The Summer 2020 Preview Guide

How would you rate episode 1 of
Gibiate ?

What is this?

In the year 2030, a young girl named Kathleen Funada has joined a ragtag group of survivors to navigate the post-apocalyptic ruins of Sumida, Tokyo. For two years, the remains of human civilization have been fighting the Gibia, former humans who were transformed into monstrous beasts that can infect others with their venom. The search for a cure to the Gibia infection becomes even more complicated with the sudden arrival of Sensui Kanzaki and Kenroku Sanada, a samurai and a shinobi from the Tokugawa period who were transported without warning nearly five centuries into the future. Why were these ancient Japanese warriors flung into such a terrifying and strange new time, and what is their connection to the Gibia that ravage the land? There are plenty of mysteries Kathleen, Sensui, and Kenroku will have to solve, but they'll need to figure out how to survive this nightmarish world first.

Gibate is an original anime that will stream on Crunchyroll on Wednesdays. The review copy of the premiere was provided by the GIBIATE PROJECT Production Committee.

How was the first episode?

Nick Creamer

Gibiate's biggest claim to fame coming into this season was its character designer: Yoshitaka Amano. After gaining immense fame for his early Final Fantasy designs, Amano has expanded his work into a variety of fields, and is at this point one of the most beloved illustrators in Japan. That said, Amano's style is incredibly rich in details and composed of copious, delicate linework, two things that are almost impossible to translate into fluid animation. So how do Amano's contributions fare?

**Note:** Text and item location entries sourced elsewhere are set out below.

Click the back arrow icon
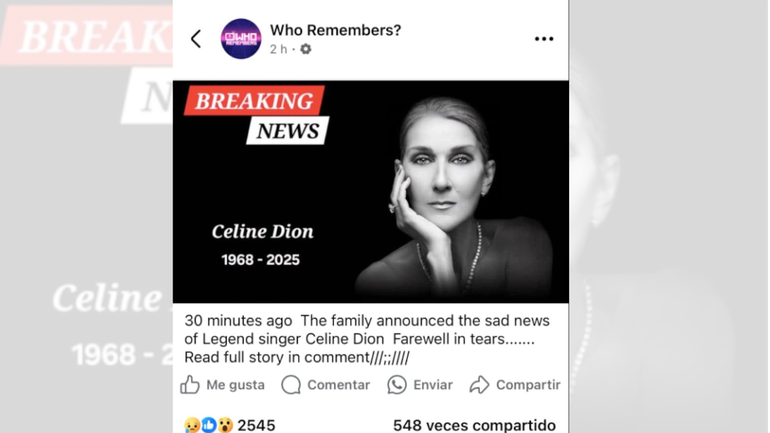This screenshot has height=433, width=770. 196,39
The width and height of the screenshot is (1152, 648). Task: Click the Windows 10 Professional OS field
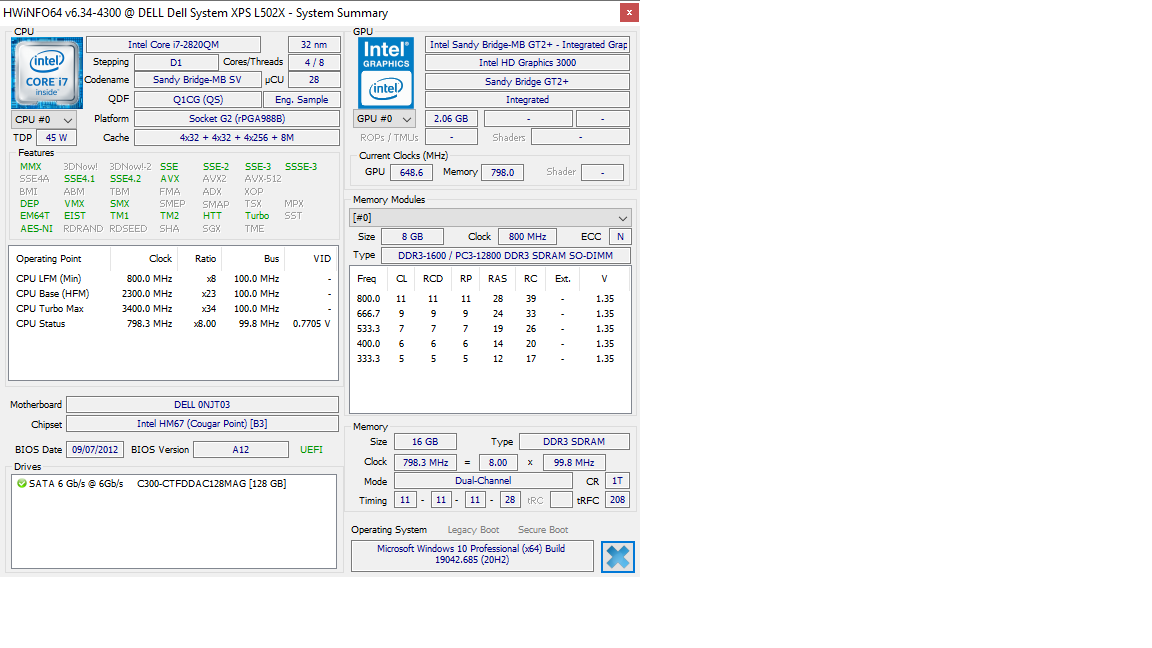click(471, 555)
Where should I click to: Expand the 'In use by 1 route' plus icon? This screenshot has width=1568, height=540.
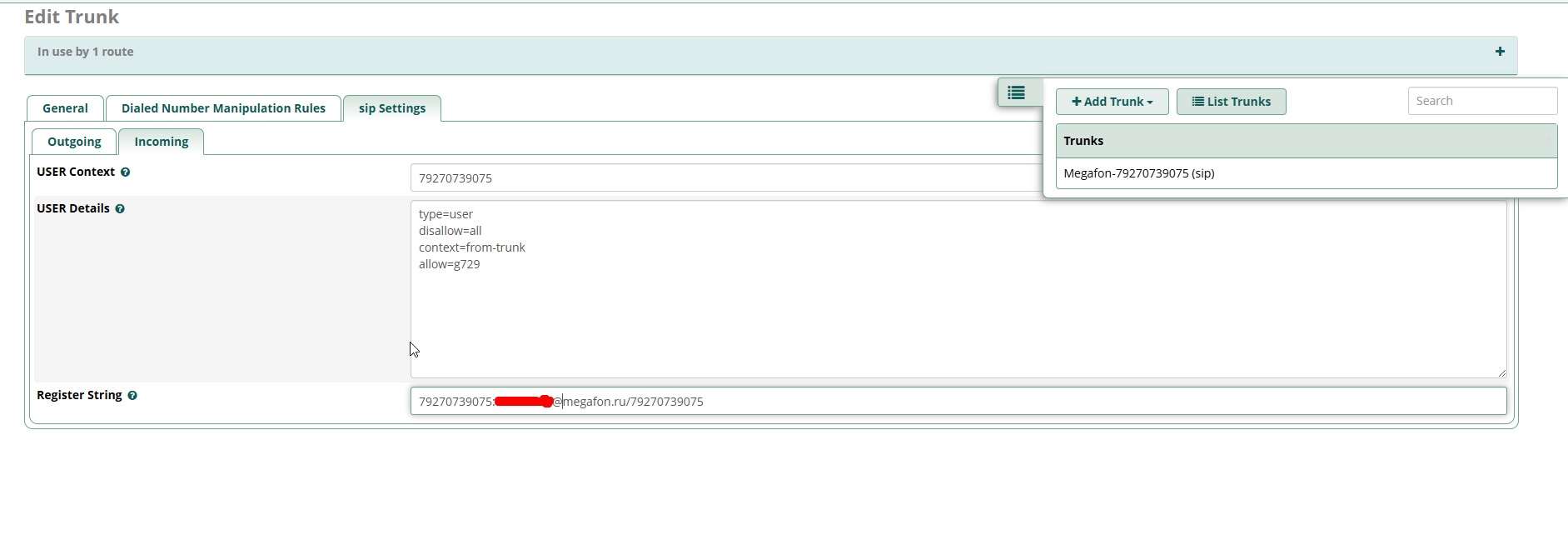(x=1500, y=52)
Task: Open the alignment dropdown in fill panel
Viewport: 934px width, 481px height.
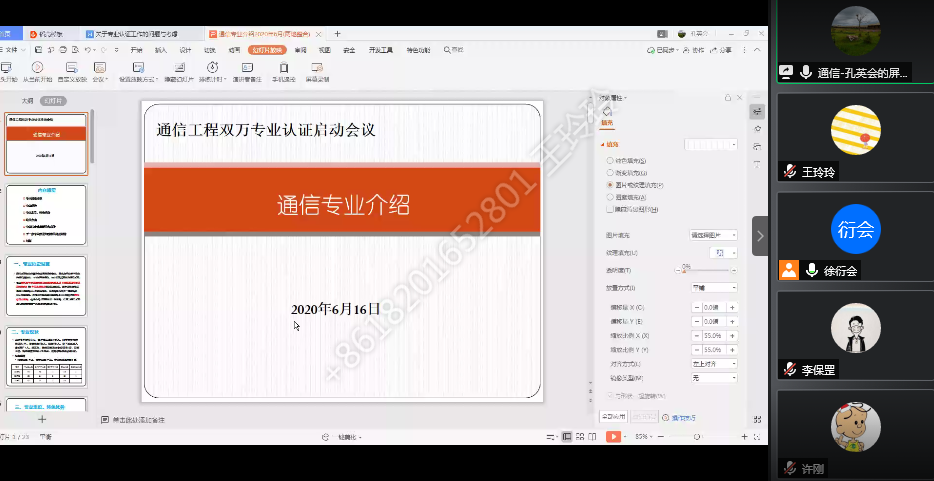Action: pos(714,364)
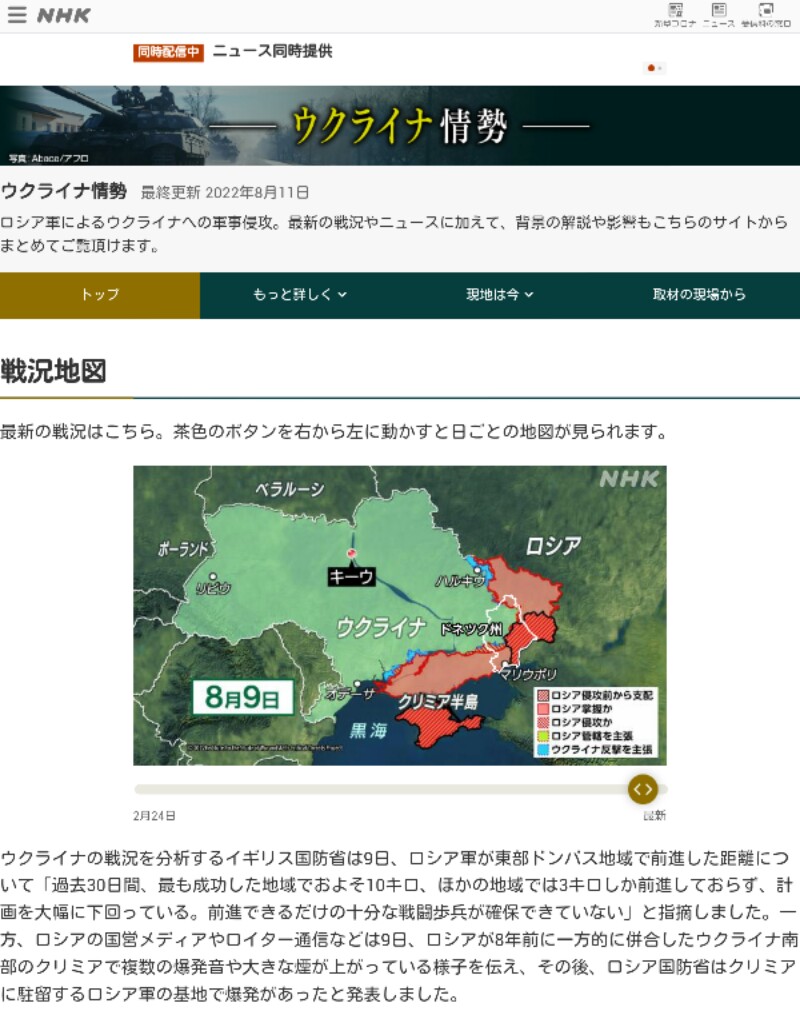Open the 新型コロナ icon link

pos(675,15)
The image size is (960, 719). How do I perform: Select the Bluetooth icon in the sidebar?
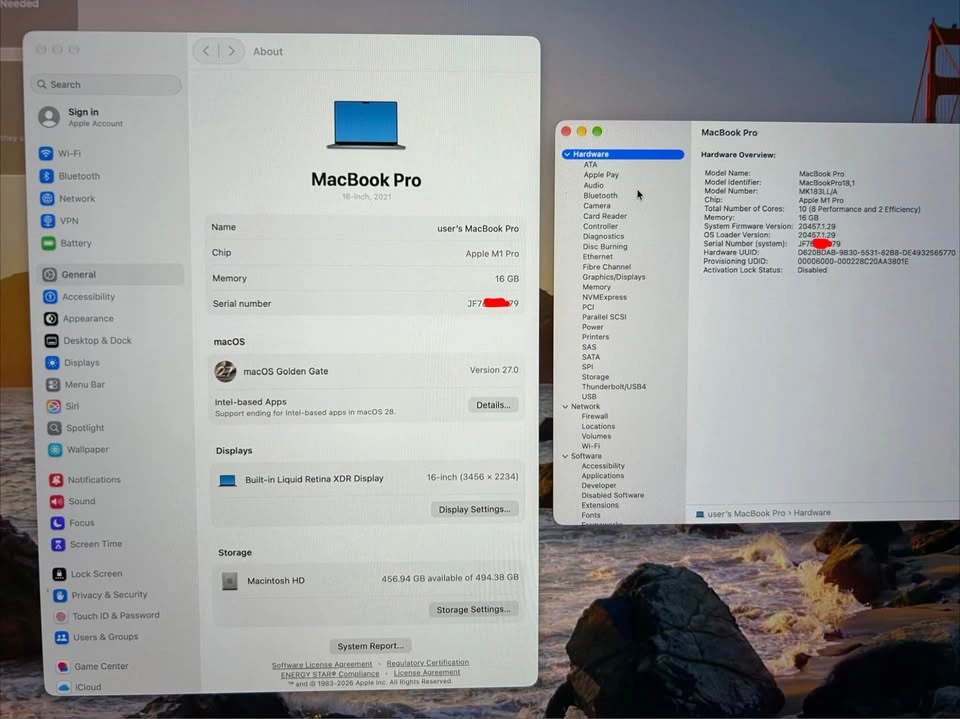pos(47,176)
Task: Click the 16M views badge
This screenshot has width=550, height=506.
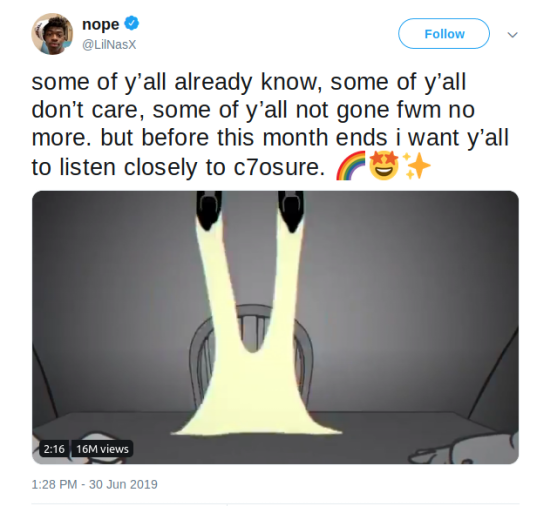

Unfortunately, about as well as you'd expect. In Gibiate, Amano's art is simplified to the point where it's largely indistinguishable from most generic anime characters; and unfortunately, Gibiate itself is largely indistinguishable from most generic anime. Presenting a world where humanity has fallen beneath a plague that transforms people into low-resolution CG monstrosities, Gibiate spends its first episode half on exposition, and half on transporting a pair of samurai swordsmen to its post- apocalyptic present. A terribly composed action scene ensues, and eventually, our swordsmen meet up with a young woman who's intent on developing a vaccine for CG Monsteritis.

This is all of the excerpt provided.